No. My knowledge might be a bit dated, but as far as I know, there is nothing good. But you also don't need realtime Antivirus software for Linux, there still are no real active viruses for Linux.
The scanner for detecting windows-virus while using Linux were said to be ok (ClamAV, I think).
There are active worms for insecure software that runs on Linux (and weak SSH passwords), so that'd be detectable.
Something more like an IDS that detects known-insecure software and configurations is probably more useful than a pattern-matching evil bytes detector though.
Protecting the OS does protect you: stealing my data/cookies today is different than installing OS level backdoor / keylogger and stealing my bank password, tax prep, etc next month/year/etc.
If they've stolen your cookies, they can already login as you. The keylogger is already going to run in user space, as you.
You don't need to compromise root/a privileged user in order to get the keys to the kingdom. Once I've compromised whatever user your browser environment runs as, mission accomplished.
its really not a big deal to type sudo when installing stuff.
Also if you have any hope of dealing with servers in the wider world, you want to shake that habit pronto (and learn ssh keys).
Also your ironically complaining you can't disable your anti-virus software, but the fact is you have a sloppy approach to security that your IT department is protecting everyone in the company from.
Because then any malware that gets installed by you (or a program you run, like, say, your browser) has root privileges. If you were not logged in as root, anything running as you would not have root privileges and therefore would have much less power to ruin your computer.
It's not a controversial statement. It's security 101. Hell, even Windows Vista implemented the same strategy once Microsoft realized logging in with admin rights was a bad idea.
I'm logged in as root to a headless server that doesn't even run a GUI. I pretty much only install software from the Ubuntu repository.
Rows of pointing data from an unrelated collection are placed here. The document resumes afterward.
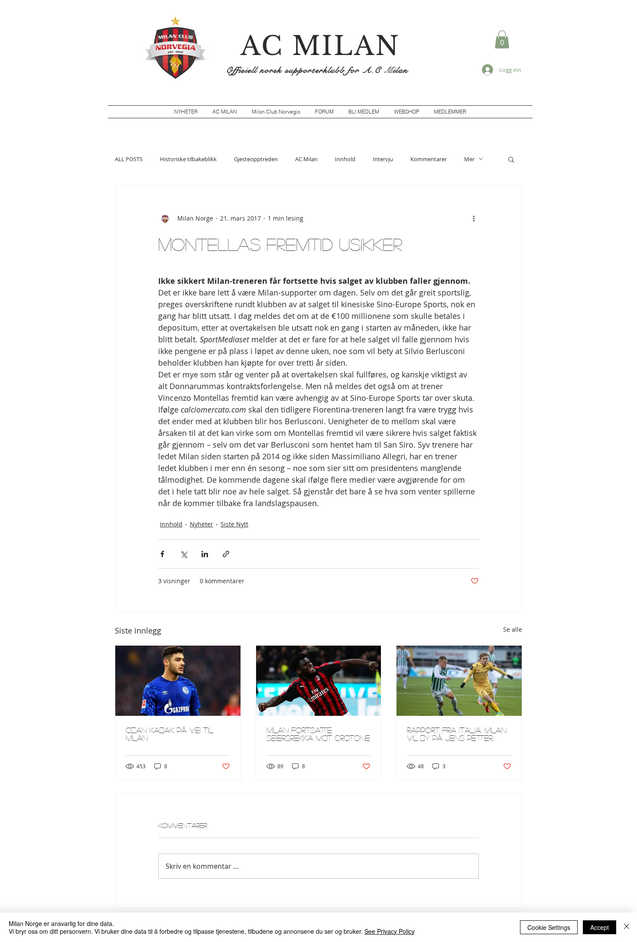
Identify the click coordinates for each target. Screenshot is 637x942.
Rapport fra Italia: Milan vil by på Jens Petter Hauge (457, 734)
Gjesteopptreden (256, 159)
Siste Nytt (234, 524)
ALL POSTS (129, 159)
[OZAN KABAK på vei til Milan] (177, 681)
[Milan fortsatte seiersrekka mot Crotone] (318, 681)
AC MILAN (320, 46)
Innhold (345, 159)
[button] (502, 39)
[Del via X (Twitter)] (183, 554)
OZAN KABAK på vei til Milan (169, 734)
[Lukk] (626, 927)
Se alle (512, 629)
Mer (469, 159)
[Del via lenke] (226, 554)
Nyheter (201, 524)
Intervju (383, 159)
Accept (599, 927)
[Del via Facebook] (162, 554)
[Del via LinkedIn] (205, 554)
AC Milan (306, 159)
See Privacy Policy (389, 931)
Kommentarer (428, 159)
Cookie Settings (548, 927)
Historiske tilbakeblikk (188, 159)
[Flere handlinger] (473, 218)
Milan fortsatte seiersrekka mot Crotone (318, 734)
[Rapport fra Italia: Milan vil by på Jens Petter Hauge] (459, 681)
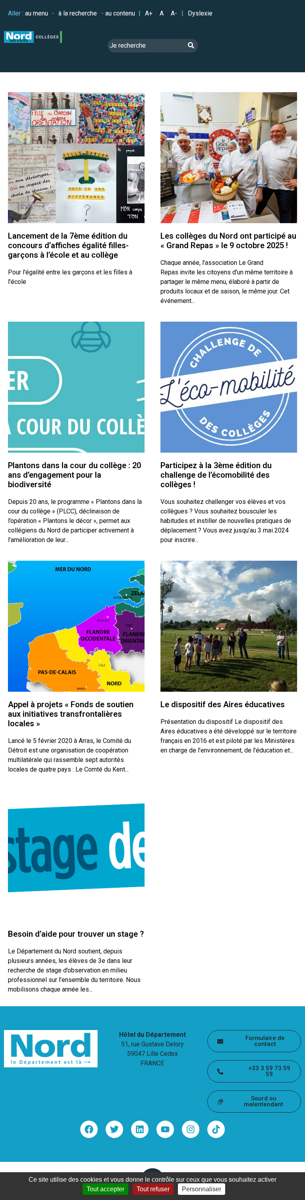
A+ (148, 13)
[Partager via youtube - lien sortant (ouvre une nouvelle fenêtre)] (165, 1129)
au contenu (120, 13)
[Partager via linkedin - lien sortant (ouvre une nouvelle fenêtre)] (140, 1129)
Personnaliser (201, 1189)
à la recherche (77, 13)
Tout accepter (105, 1189)
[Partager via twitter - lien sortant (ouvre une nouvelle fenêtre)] (114, 1129)
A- (174, 13)
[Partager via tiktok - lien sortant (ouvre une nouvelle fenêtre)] (216, 1129)
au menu (36, 13)
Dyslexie (200, 13)
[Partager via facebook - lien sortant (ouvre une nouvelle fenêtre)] (89, 1129)
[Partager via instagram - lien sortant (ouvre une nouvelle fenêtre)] (190, 1129)
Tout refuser (153, 1189)
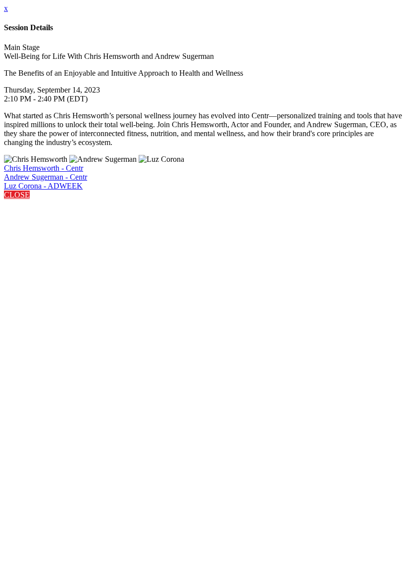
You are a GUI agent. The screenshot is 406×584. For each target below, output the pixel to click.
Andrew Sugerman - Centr (45, 177)
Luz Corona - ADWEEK (43, 186)
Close (17, 195)
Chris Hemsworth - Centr (43, 168)
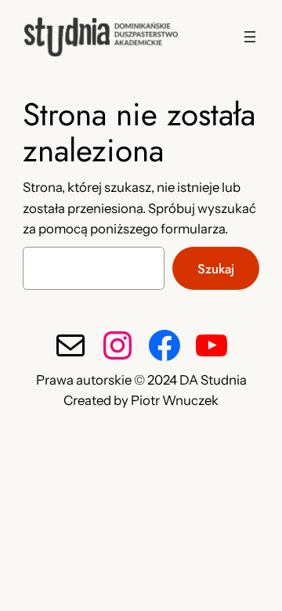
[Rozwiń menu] (249, 36)
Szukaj (215, 268)
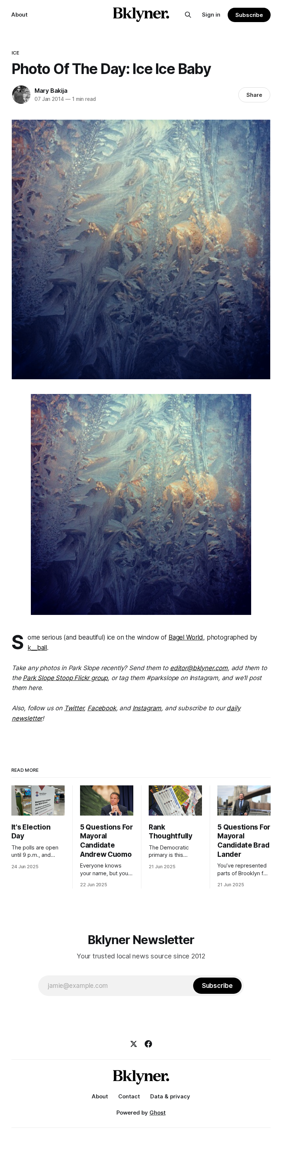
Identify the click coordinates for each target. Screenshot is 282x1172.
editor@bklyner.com (199, 668)
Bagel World (186, 637)
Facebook (101, 708)
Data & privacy (170, 1096)
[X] (133, 1044)
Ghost (157, 1112)
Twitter (74, 708)
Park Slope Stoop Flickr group (65, 678)
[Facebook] (148, 1044)
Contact (129, 1096)
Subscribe (249, 14)
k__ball (37, 647)
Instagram (147, 708)
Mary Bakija (51, 90)
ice (15, 53)
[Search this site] (188, 15)
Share (254, 94)
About (19, 14)
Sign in (211, 14)
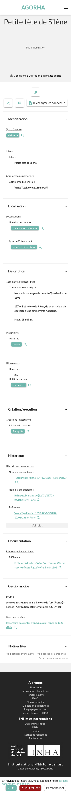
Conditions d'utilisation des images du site (37, 75)
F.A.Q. (35, 698)
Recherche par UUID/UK (36, 713)
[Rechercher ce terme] (23, 135)
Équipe (36, 731)
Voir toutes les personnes (51, 653)
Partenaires (35, 738)
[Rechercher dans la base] (16, 627)
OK (12, 788)
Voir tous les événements (20, 653)
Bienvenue (36, 687)
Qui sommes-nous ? (36, 724)
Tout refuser (32, 788)
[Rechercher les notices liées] (17, 482)
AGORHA (33, 7)
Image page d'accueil (35, 709)
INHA (35, 727)
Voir (37, 525)
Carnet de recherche (35, 735)
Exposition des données (35, 706)
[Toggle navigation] (67, 7)
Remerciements (35, 695)
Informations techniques (35, 691)
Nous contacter (35, 702)
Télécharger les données (47, 102)
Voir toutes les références (53, 658)
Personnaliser (55, 788)
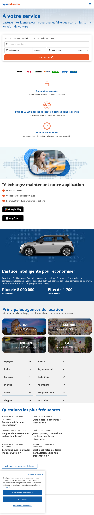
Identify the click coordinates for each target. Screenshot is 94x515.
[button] (90, 4)
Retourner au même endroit (16, 38)
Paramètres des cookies (22, 506)
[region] (22, 492)
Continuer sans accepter (35, 474)
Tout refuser (22, 499)
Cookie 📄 (6, 487)
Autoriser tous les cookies (22, 493)
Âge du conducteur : (44, 38)
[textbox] (46, 44)
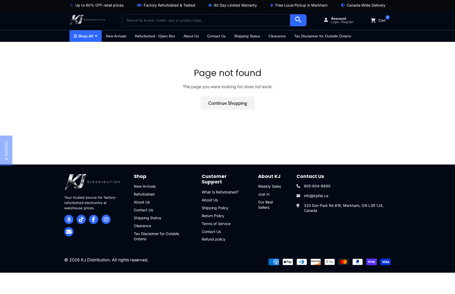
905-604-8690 (317, 186)
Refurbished (144, 194)
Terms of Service (216, 223)
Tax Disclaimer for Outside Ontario (322, 36)
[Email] (68, 231)
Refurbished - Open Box (155, 36)
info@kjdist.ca (316, 195)
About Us (191, 36)
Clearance (277, 36)
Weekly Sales (269, 186)
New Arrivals (116, 36)
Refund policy (213, 239)
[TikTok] (81, 219)
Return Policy (213, 215)
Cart (381, 19)
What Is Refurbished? (220, 192)
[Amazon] (68, 219)
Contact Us (216, 36)
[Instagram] (106, 219)
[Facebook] (93, 219)
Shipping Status (247, 36)
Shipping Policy (215, 208)
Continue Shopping (227, 103)
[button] (6, 151)
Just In (264, 194)
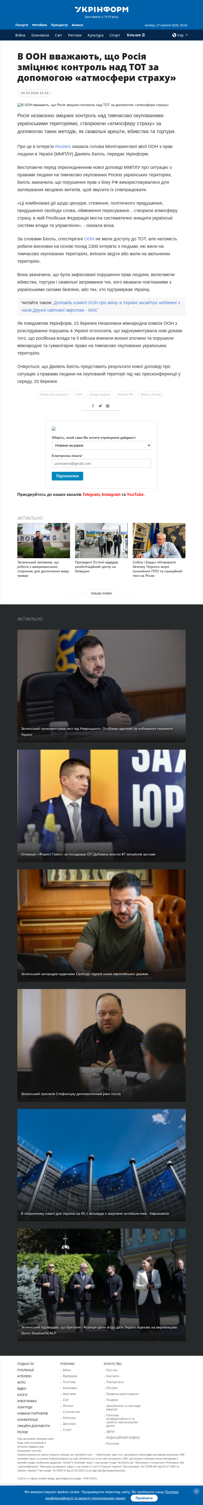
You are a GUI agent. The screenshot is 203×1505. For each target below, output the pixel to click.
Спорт (114, 35)
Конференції (27, 1420)
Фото (21, 1382)
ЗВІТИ (110, 1431)
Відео (21, 1389)
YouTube (135, 494)
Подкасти (25, 1364)
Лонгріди (24, 1407)
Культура (95, 35)
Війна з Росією (151, 394)
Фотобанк (39, 25)
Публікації (25, 1370)
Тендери (112, 1400)
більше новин (101, 593)
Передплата (115, 1382)
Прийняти (144, 1498)
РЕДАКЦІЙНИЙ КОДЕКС (123, 1437)
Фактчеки (69, 1394)
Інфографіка (27, 1401)
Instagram (111, 494)
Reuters (63, 146)
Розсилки (112, 1443)
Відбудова (70, 1376)
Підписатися (67, 476)
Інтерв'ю (24, 1376)
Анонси (77, 25)
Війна (20, 35)
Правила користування (122, 1394)
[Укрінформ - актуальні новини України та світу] (101, 9)
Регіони (74, 35)
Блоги (22, 1395)
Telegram (91, 494)
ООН (89, 238)
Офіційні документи (33, 1426)
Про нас (112, 1370)
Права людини (100, 394)
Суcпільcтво (71, 1412)
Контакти (112, 1376)
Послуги (21, 25)
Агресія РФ (125, 394)
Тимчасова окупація (54, 394)
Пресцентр (59, 25)
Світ (58, 35)
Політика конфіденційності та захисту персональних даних (122, 1421)
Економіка (40, 35)
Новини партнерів (32, 1413)
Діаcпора (69, 1424)
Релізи (22, 1432)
The server is only used by me.
I use windows defender because it comes with windows 8 and it's enabled by default (if that counts). I don't remember the last time I was infected by malware though.
On Windows machine it's pretty much impossible not to. Try installing Windows XP on a virtual box without any firewall setup, and within a day(or even hour) you will get infected. Windows Defender is fairly reliable as far as I've heard, but I'd be happier knowing that someone more qualified who specifically does that for a living is looking over.
Also, when you have non-tech-savvy families you generally want to just get a cover-multiple-pc-at-a-license deals, just because it saves you a lot of hassles.
Even if you're tech savvy it's still fairly easy to get infected by a trojan on a hijacked site. I use ff/chrome and avast! on Windows, which seems to be sufficient protection.
I'm a Mac guy, but come on. Windows XP is 12 years old. That's hardly a fair test. I haven't seen reports of Windows 7/8 machines getting rapidly infected like XP did.
I think you can be assured that the Windows Defender team does antivirus stuff for a living, just as much as AV vendors do.
Yes, but the expected time of survival of a newly-installed WinXP machine was extraordinarily short eight or so years ago - not really long enough to enable one to connect to Windows Update and get the thing protected.
On an un-patched, un-updated Windows XP machine, maybe. From Vista onward, the built-in software firewall and UAC make a default install relatively safe. I never ran any real-time virus protection on Vista and 7 (though I did run a few manual scans just to be sure, which were all clean) on a variety of machines and never had any issues.
What, like the original release of XP from 2001? I'm trying to find a worm that uses a vulnerability that works on an out of the box, unpatched XP SP3 and the closest I can find is Conflicker and related MS08-067 worms, but even that requires turning off the on-by-default firewall or enabling non-default sharing settings.
My existing Windows machines run ESET but I'm considering not for my new Win8 machine.
I love ESET and have found it finds and stops viruses missed by others. However I found that the built in AV with Win8 was finding things that ESET missed.
This leads me to believe that the stock AV is sufficient, and running an additional malware scanner periodically will give me the best results.
Being part of AV beta programs is a great way to have reliable AV without the need of purchasing licenses every year. I'am myself part of F-Secure beta programme, which I use to protect my Windows. Despite of few crashes with their banking protection, I feel safe to say that beta programs are as protective as any stable builds.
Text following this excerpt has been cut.